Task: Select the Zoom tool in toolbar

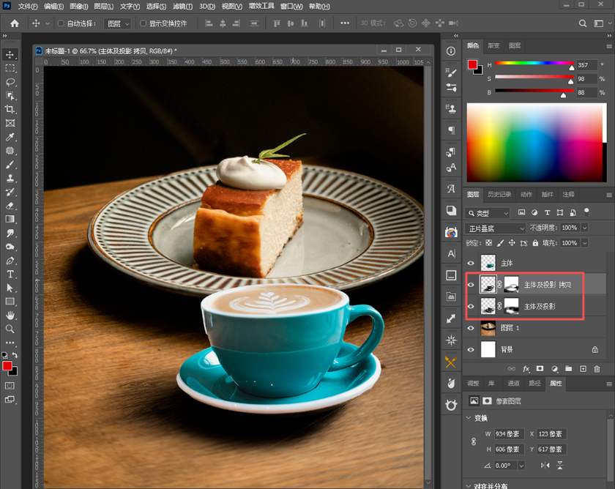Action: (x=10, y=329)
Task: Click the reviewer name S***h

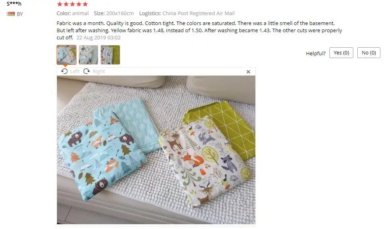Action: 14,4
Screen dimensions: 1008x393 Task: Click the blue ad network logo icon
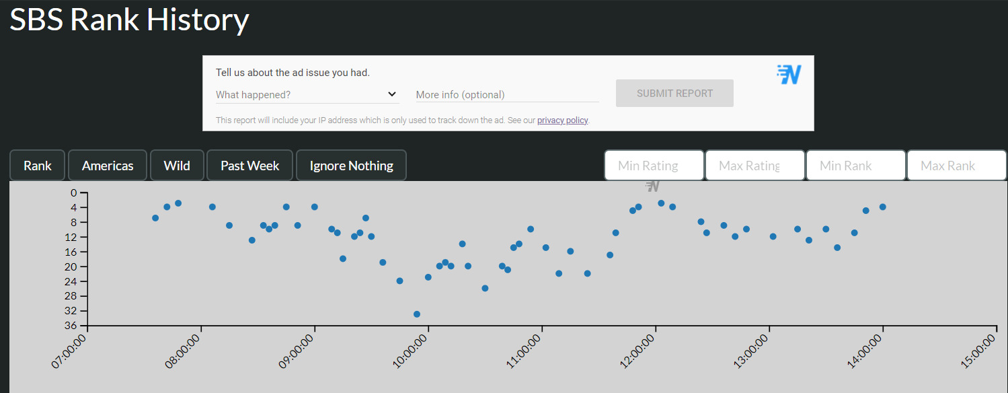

...

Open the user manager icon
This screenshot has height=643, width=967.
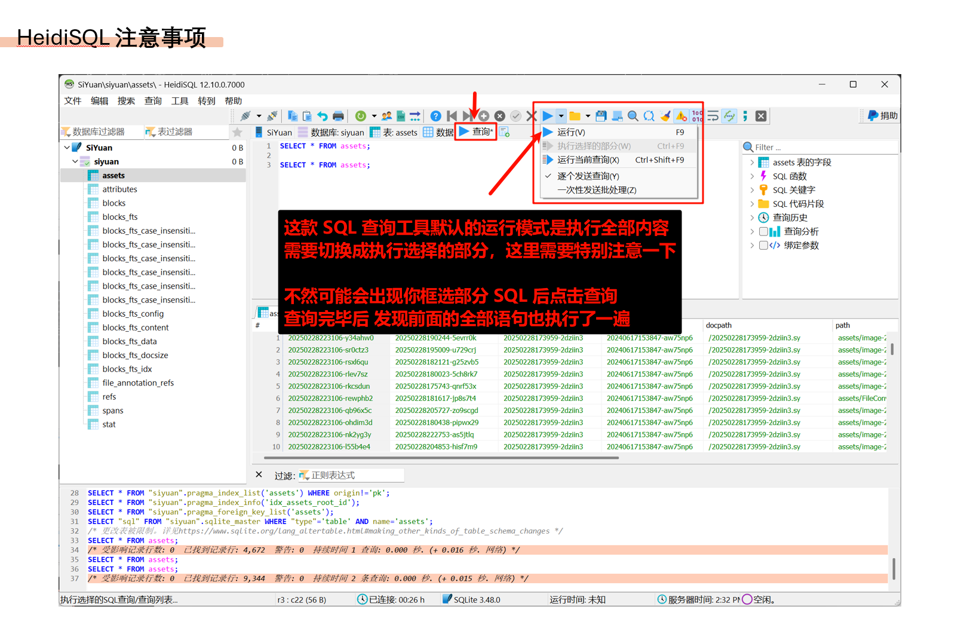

...

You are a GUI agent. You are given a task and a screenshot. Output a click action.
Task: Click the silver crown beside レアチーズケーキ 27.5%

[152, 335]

* _DESCRIPTION OF THE TASK_
Everything between and including the line above containing "Task: Click the reviewer name S***h" and the line containing "Screen dimensions: 1008x393" should be reproduced exactly, with pictures excluded.

* _EXPECTED ANSWER_
Task: Click the reviewer name S***h

Action: 14,4
Screen dimensions: 1008x393 Task: Click the blue ad network logo icon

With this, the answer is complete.